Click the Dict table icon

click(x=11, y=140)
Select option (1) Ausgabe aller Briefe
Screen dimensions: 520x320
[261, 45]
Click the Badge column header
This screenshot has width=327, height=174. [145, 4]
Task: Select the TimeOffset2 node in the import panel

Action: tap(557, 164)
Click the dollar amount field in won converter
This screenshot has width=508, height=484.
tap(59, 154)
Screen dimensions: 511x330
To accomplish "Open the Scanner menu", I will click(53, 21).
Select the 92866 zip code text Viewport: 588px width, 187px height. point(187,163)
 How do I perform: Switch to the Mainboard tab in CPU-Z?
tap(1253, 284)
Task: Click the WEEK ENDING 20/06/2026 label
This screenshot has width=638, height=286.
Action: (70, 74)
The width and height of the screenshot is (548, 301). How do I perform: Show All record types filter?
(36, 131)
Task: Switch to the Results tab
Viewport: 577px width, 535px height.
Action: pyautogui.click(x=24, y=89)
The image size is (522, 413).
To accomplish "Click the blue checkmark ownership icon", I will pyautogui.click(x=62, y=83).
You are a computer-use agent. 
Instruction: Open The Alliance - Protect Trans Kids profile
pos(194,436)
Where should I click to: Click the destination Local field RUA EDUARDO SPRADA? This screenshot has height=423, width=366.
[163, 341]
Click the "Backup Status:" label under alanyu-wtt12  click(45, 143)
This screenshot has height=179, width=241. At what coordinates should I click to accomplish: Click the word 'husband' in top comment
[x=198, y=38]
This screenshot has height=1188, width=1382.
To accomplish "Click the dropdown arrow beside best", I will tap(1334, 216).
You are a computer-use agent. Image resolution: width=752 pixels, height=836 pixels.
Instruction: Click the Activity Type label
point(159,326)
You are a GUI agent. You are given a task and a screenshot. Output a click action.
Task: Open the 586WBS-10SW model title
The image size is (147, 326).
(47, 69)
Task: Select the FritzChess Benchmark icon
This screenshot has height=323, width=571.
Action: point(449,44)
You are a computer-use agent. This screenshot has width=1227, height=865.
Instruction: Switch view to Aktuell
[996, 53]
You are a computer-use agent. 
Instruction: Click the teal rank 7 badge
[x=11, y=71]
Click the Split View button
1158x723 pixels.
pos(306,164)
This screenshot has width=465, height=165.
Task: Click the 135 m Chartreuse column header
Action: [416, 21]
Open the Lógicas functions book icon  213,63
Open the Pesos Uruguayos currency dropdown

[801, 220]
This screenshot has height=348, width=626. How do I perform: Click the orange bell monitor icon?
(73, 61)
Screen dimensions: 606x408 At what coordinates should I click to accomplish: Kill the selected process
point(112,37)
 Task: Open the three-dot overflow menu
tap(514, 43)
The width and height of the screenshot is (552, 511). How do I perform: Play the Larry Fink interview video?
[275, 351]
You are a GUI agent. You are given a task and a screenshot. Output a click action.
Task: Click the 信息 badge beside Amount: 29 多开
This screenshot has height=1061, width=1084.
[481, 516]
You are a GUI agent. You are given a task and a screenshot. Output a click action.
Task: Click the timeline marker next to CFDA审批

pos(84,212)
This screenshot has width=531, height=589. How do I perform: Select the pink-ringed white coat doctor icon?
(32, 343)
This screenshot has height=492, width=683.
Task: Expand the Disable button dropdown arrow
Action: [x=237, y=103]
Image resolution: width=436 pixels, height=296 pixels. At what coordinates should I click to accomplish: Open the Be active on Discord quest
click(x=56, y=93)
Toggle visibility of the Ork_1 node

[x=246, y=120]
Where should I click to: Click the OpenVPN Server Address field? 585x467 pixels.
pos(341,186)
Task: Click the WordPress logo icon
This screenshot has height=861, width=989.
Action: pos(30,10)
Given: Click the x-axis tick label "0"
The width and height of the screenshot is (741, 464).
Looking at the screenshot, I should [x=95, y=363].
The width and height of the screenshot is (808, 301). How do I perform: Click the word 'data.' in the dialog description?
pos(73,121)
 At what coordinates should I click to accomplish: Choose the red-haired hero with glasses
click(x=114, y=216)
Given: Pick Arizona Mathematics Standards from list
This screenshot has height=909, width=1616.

◆ **Task to carry out**: Please locate every line in the records that contains the word "will" and copy each one. Case counts.

◆ **Answer in full**:
To accomplish "Open the Scanner menu", I will click(53, 21).
To accomplish "Click the blue checkmark ownership icon", I will pyautogui.click(x=62, y=83).
To accomplish "Click the dropdown arrow beside best", I will tap(1334, 216).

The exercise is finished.